The chemical industry in the United States is expected to continue its strong growth, especially for fertilizers and pharmaceuticals, even though it faces serious capacity constraints. Despite this continued growth, the industry will need to replace aging facilities that are at risk of closure within 20 years due to their inability to meet stricter environmental regulations. Although new capacity is being built, it will not be sufficient to meet market demand. This means that chemical companies will need to maintain the viability of existing facilities while at the same time investing in building additional competitive capacity.
Chemical manufacturers are having a difficult time finding qualified workers for positions across the board—from chemists to operators. It’s not surprising, given the industry’s long-standing need for talent and the bright prospects that chemical companies offer for employees. The problem is especially acute in front-line positions, where turnover rates are high, but it can hurt project managers as well.
Labor shortages could be a problem so as liquid mixing or solid liquid mixing. U.S. companies are experiencing a difficult time finding qualified workers to fill positions across the board, from chemists to operators. This is not surprising given that most chemical companies have been saying for years that they faced a shortage of skilled workers and with the prospect of good jobs in the industry, it’s no wonder why there has been a lack of people seeking careers in this area. The problem is especially acute in front-line positions, where turnover rates are high, but it can hurt project managers as well. Read more here –
There has been a shift in the last decade from a manufacturing workforce that was largely male and had a strong representation of older individuals to one that is more diverse and younger – with this shift there has been a rise in the number of women employed in the sector.

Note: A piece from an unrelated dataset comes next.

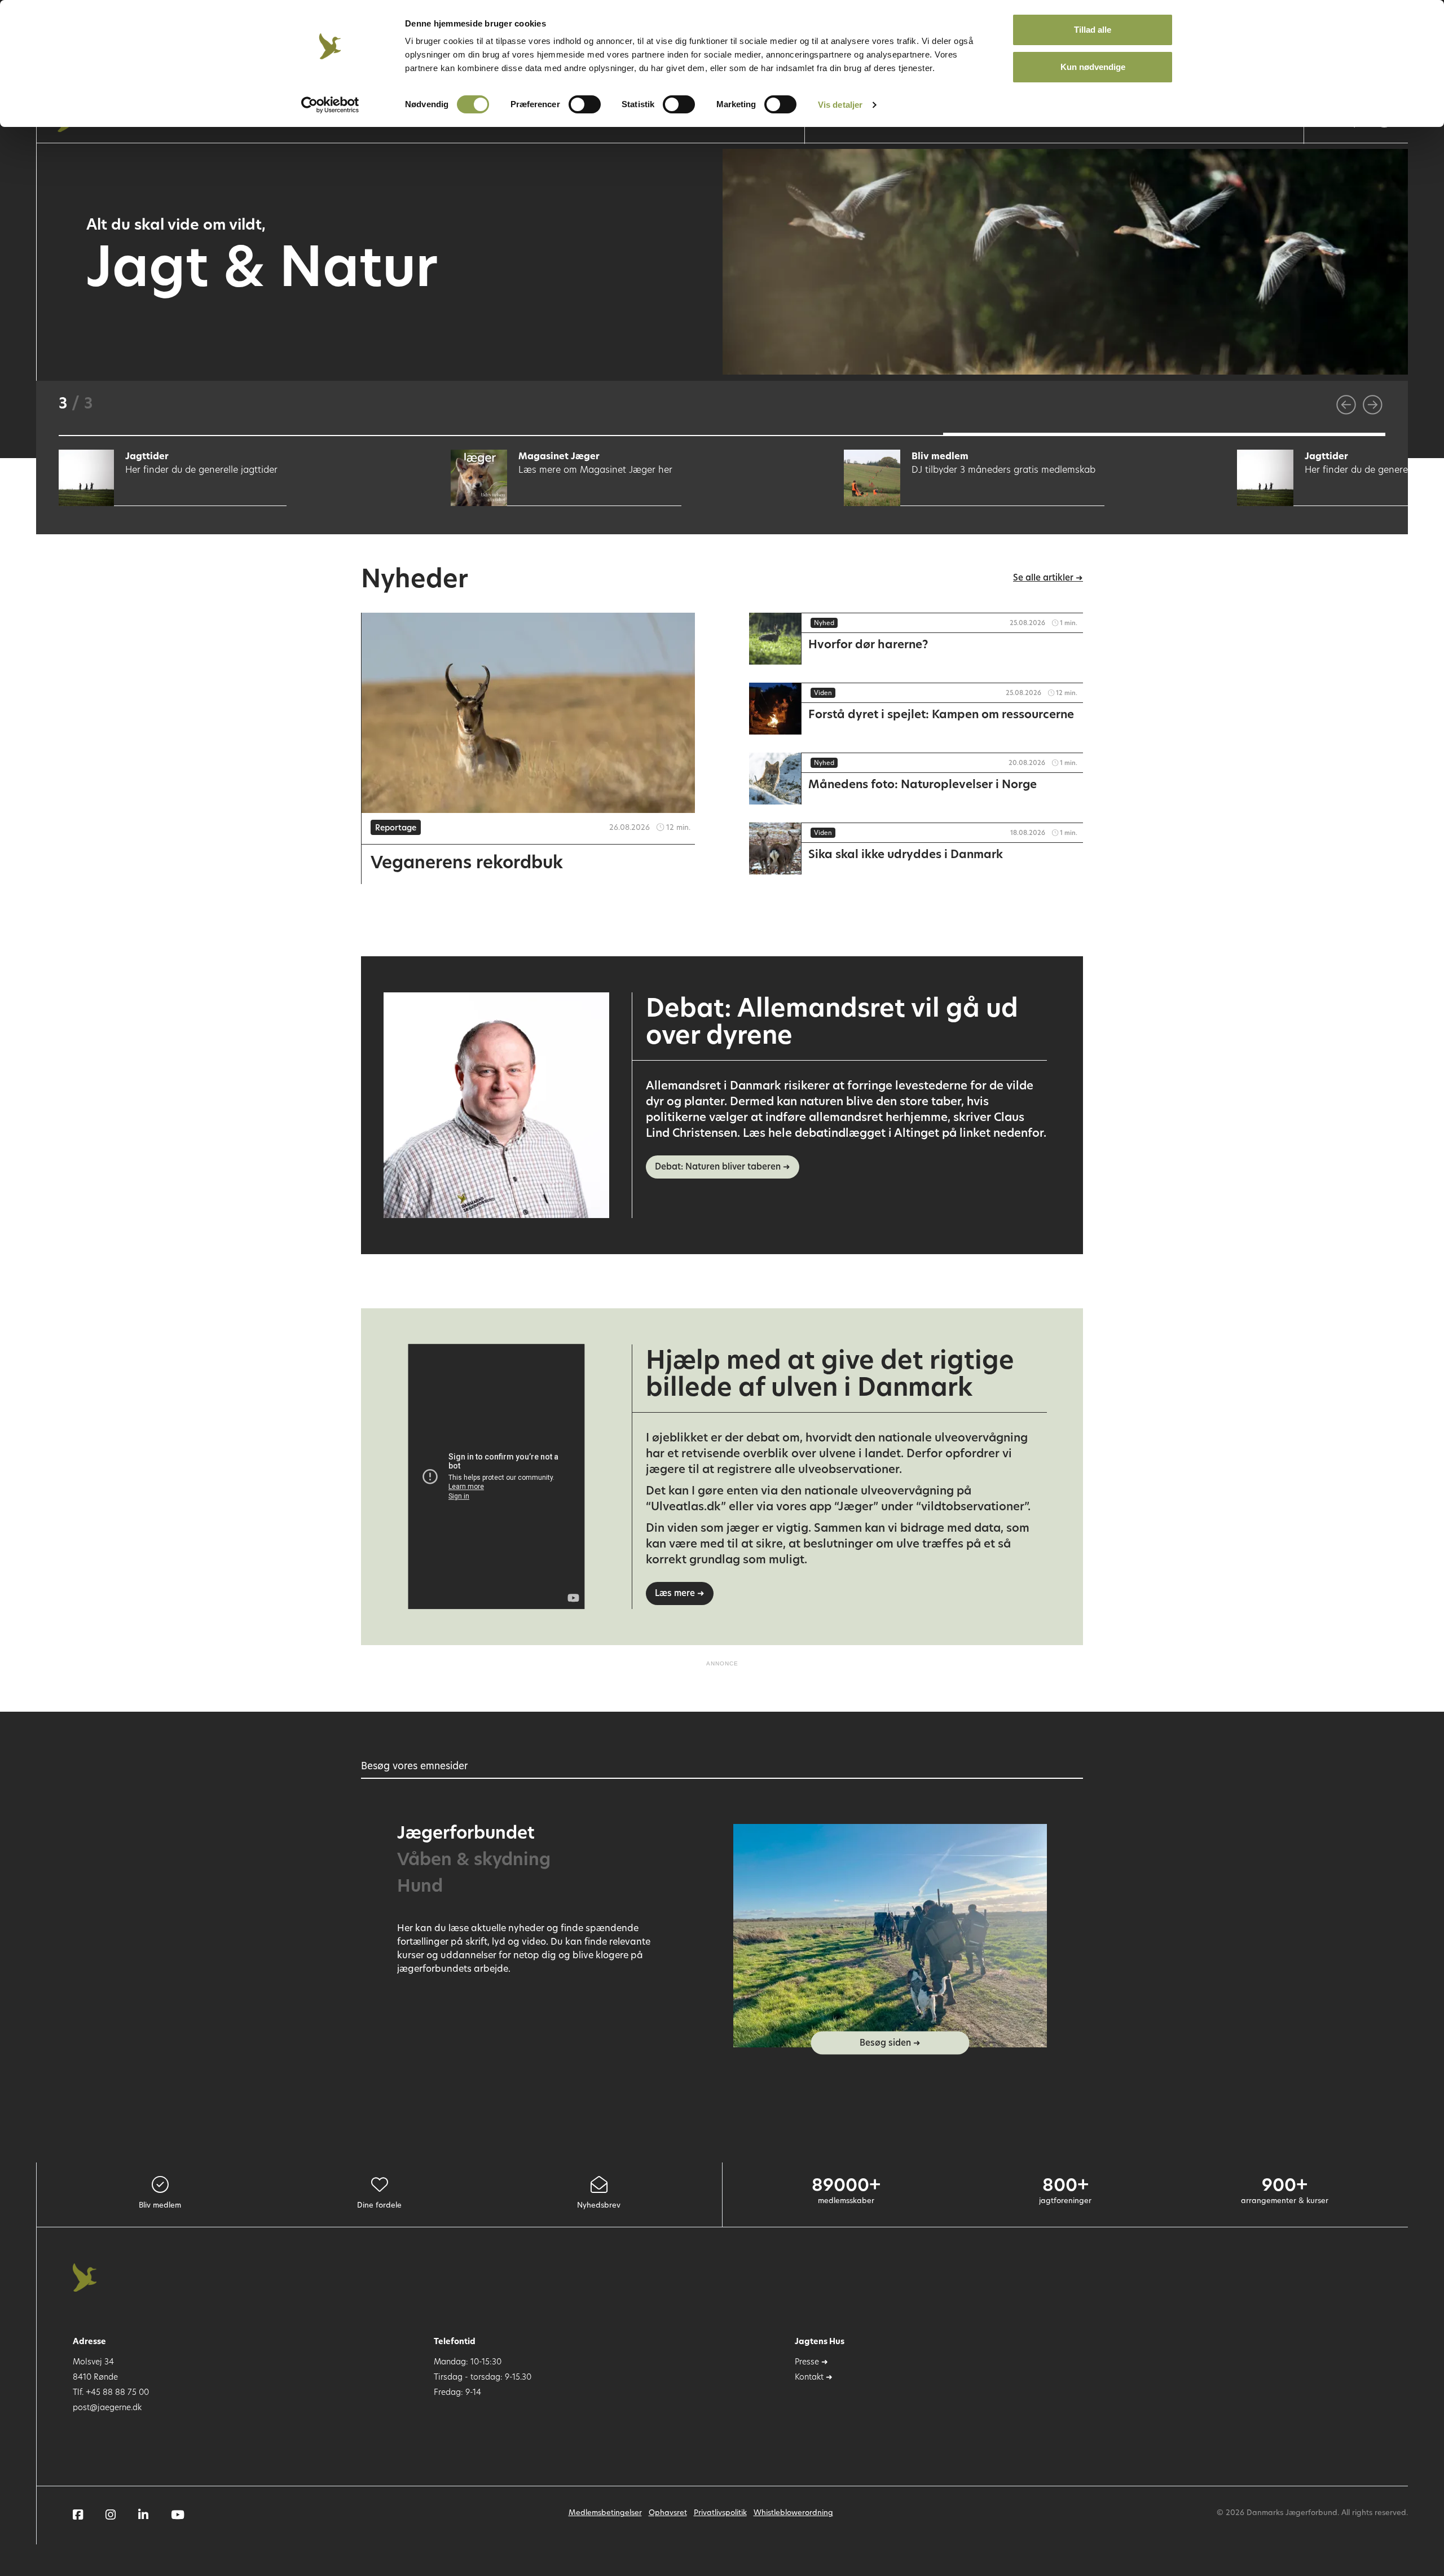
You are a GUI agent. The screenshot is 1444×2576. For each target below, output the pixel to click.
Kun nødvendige (1092, 67)
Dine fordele (379, 2205)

The chemical industry offers unique benefits that can help it attract workers with highly sought-after skills, according to KMP Health Sciences LCC President Mike Zaccaro. For example, chemical engineers are in demand at petrochemical companies but also across traditional manufacturing sectors because they have the ability to apply chemical engineering principles to these other areas. However, there are many companies competing for this same group of workers.